Hay quien
defiende que la visión de los temas, la percepción de los sentimientos, incluso
la forma de pensar de las nuevas generaciones, determina que sea deseable
revisar cada cierto plazo películas clásicas o antiguas, con el objetivo de
adaptarlas a esa inevitable diferente apreciación de los seres humanos con el
paso de las décadas. Si a ello se añade la posible mejora que, en algunos
casos, pueda producirse gracias a los avances de la tecnología, numerosas voces
argumentan esa necesidad de rodar a futuro versiones de títulos pasados. Mi
visión resulta más crítica con estas prácticas cinematográficas. Sin negar que,
excepcionalmente, existan poderosas razones para volver a filmar las mismas
historias y recurrir a idénticos personajes, mayoritariamente esconden una
importante falta de inventiva e imaginación, además del mero deseo de
rentabilizar un producto insistiendo en la vía que otrora le condujo al éxito.
La lista de segundas variantes que, no sólo no mejoraron, sino que
manifiestamente empeoraron sus originales, deviene muy extensa.

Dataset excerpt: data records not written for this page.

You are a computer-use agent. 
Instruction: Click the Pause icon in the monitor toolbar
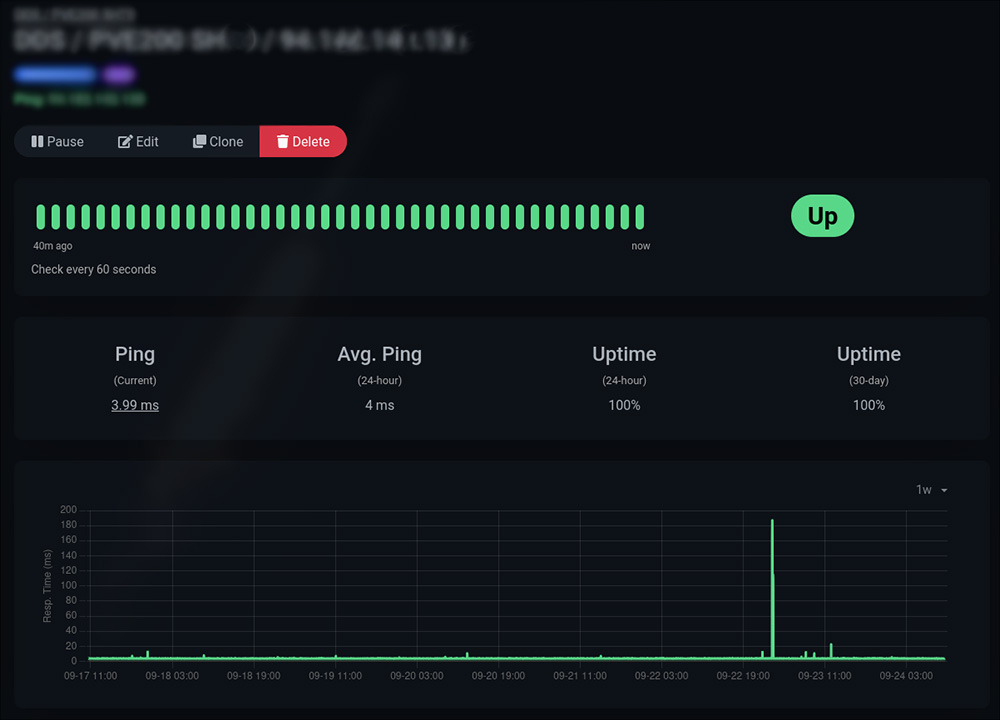coord(37,142)
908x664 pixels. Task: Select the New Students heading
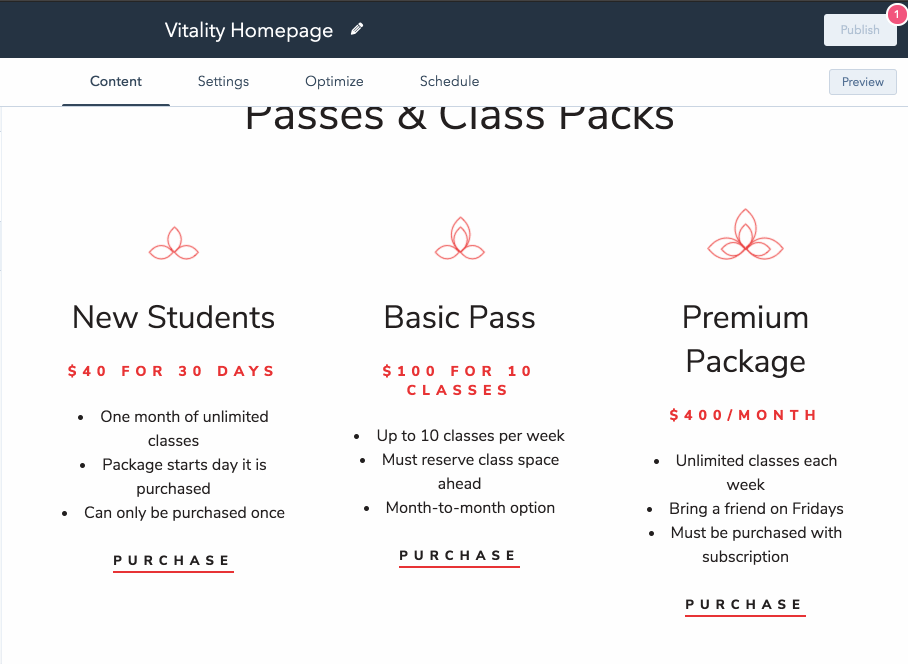[174, 317]
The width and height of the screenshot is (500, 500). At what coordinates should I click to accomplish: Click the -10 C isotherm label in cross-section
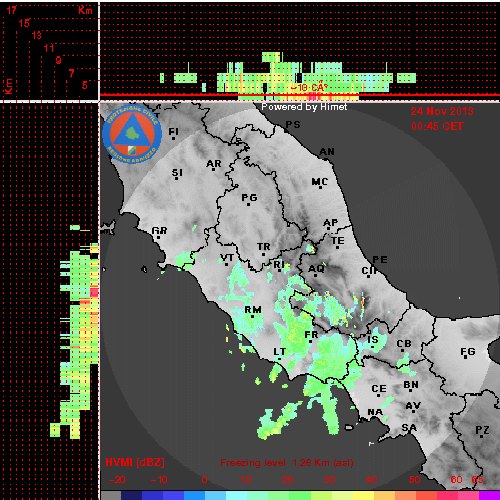tap(309, 88)
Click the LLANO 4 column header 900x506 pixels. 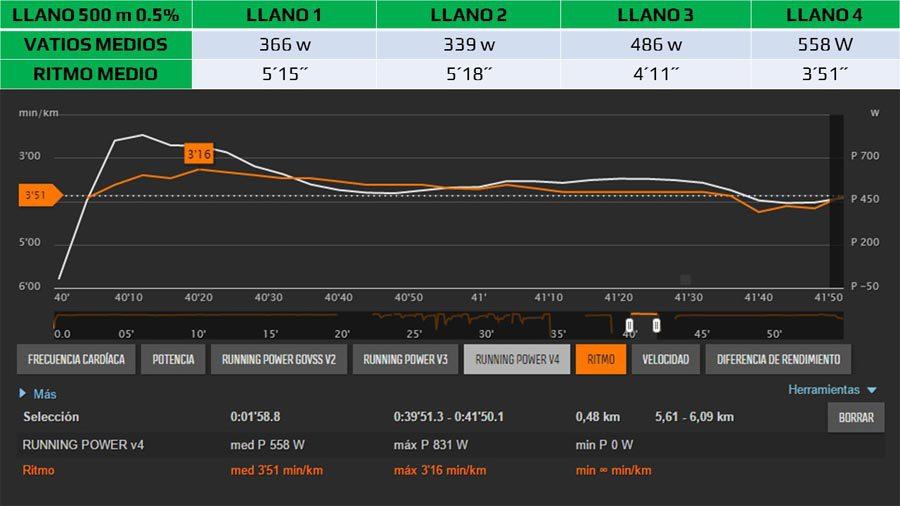[824, 15]
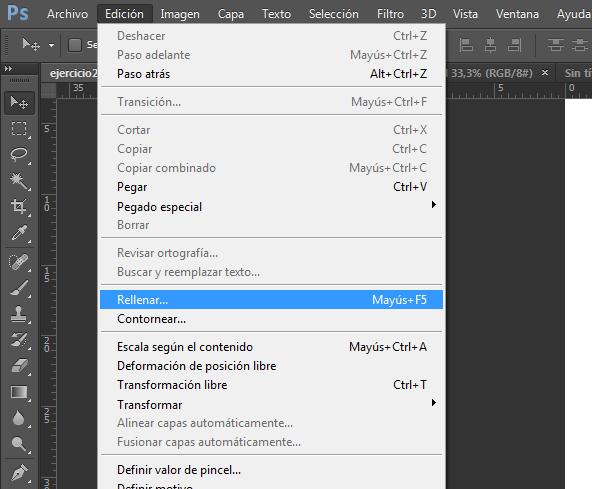Open the Filtro menu
Screen dimensions: 592x489
click(390, 14)
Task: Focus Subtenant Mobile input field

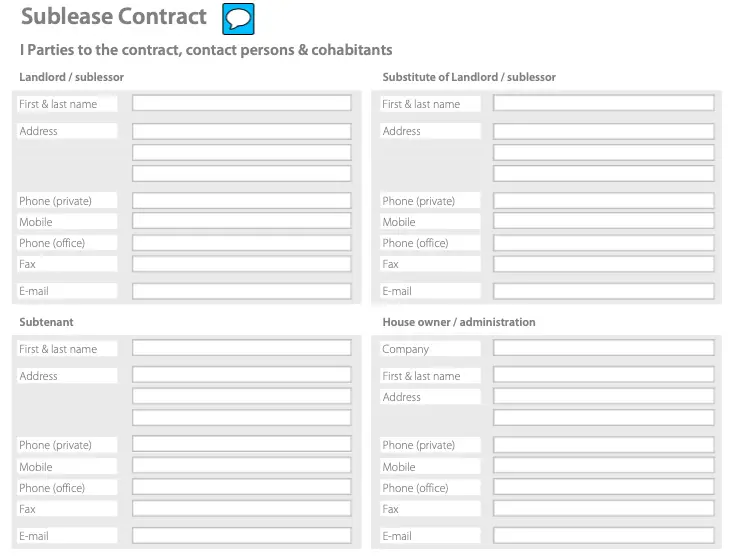Action: [x=242, y=466]
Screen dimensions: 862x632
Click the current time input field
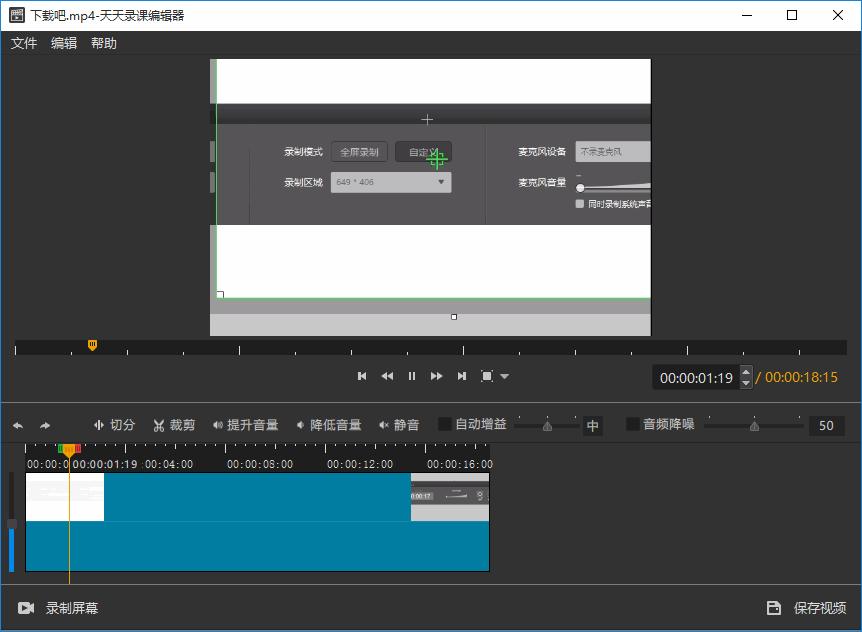coord(696,378)
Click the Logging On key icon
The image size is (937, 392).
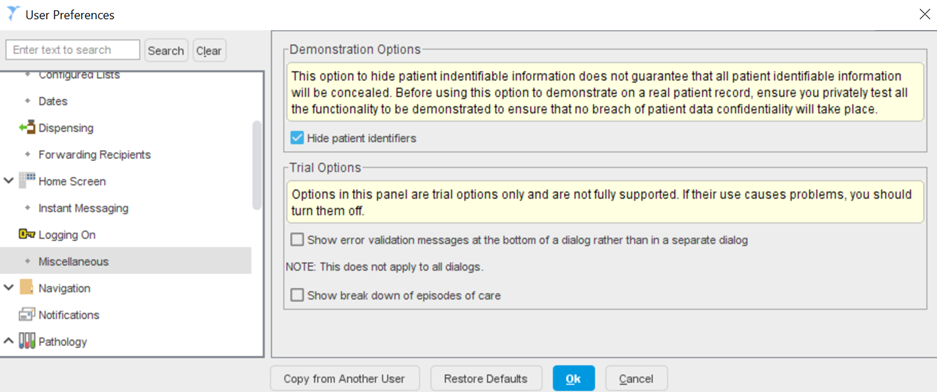[x=27, y=235]
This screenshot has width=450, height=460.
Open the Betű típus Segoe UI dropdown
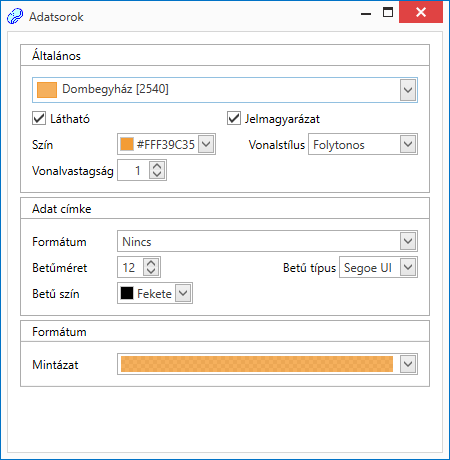click(408, 267)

A modo de
ejemplo, no creo que “Psicosis” o “Crimen perfecto” (ambas de 1998) aportaran
ningún beneficio a los jóvenes de entonces respecto de las de 1960 y 1954,
respectivamente.
Hace ya
treinta años, en 1994, se estrenó “El cuervo”, film de culto para numerosos
espectadores y maldito para otros, que alcanzó gran repercusión tanto dentro
como fuera de la pantalla. Su protagonista, Brandon Lee, hijo del mítico maestro
de artes marciales hongkonés Bruce Lee, murió tras ser tiroteado por accidente
durante el rodaje. La cinta recaudó más de cincuenta millones de dólares en
Estados Unidos y, con el transcurso del tiempo, fue ganando adeptos hasta
convertirse en una suerte de muestra icónica y sombría. Ahora llega a las salas
de proyección otra adaptación que, a mi juicio, ofrece muy poco e, incluso,
empaña y emborrona el recuerdo del largometraje al que supuestamente homenajea.
En
absoluto perfecciona la obra de los noventa, ni tampoco se percibe reinvención
o proposición que modernice el mensaje, salvo que el aumento exponencial de la
violencia sea la forma en la que se pretenda adecuar la trama al público actual.
De haberlo, cualquier novedoso logro técnico utilizado durante la filmación
pasa desapercibido. En definitiva, el resultado termina siendo terrorífico,
pero no porque genere el terror propio del género cinematográfico al que
pertenece, sino porque sencillamente resulta insufrible, pasando a engrosar la
lista de nuevas versiones innecesarias que naufragan al tratar de revitalizar clásicos
que sí conectaron con la audiencia en su momento.
Obviamente,
la trama apenas varía: la vida de una pareja transcurre plácidamente hasta que
ambos son asesinados y él regresa de entre los muertos para cobrarse una sangrienta
venganza.
El
responsable de este sacrilegio es Rupert Sanders, director inglés que debutó en
2012 con “Blancanieves y la leyenda del cazador” (cuyo trío de estrellas, Kristen
Stewart, Chris Hemsworth y Charlize Theron, obraba como reclamo) y que después
logró cierta repercusión con “Ghost in the Shell” (2017), protagonizada por Scarlett
Johansson. Sin duda, este reto le ha superado de un modo aplastante.
Integran
el reparto Bill Skarsgård, hijo del célebre actor Stellan Skarsgård, vinculado
a los largometrajes oscuros como “It”, “It: Capítulo 2” o “John Wick 4”. Le
queda mucho camino por recorrer para alcanzar el nivel de su progenitor. Sobre
todo, debería cambiar de proyectos y probar con temáticas diferentes y
propuestas más arriesgadas. Le acompaña Danny Huston, habitual secundario en
filmes tan conocidos como “El jardinero fiel”, “El aviador” o “X-Men orígenes:
Lobezno”. Recientemente, le hemos visto en la apuesta de Kevin Costner “Horizon:
An American Saga - Capítulo 1”. Junto a ellos intervienen la cantante que se
hace denominar “FKA Twigs” y Josette Simon (“Wonder Woman”).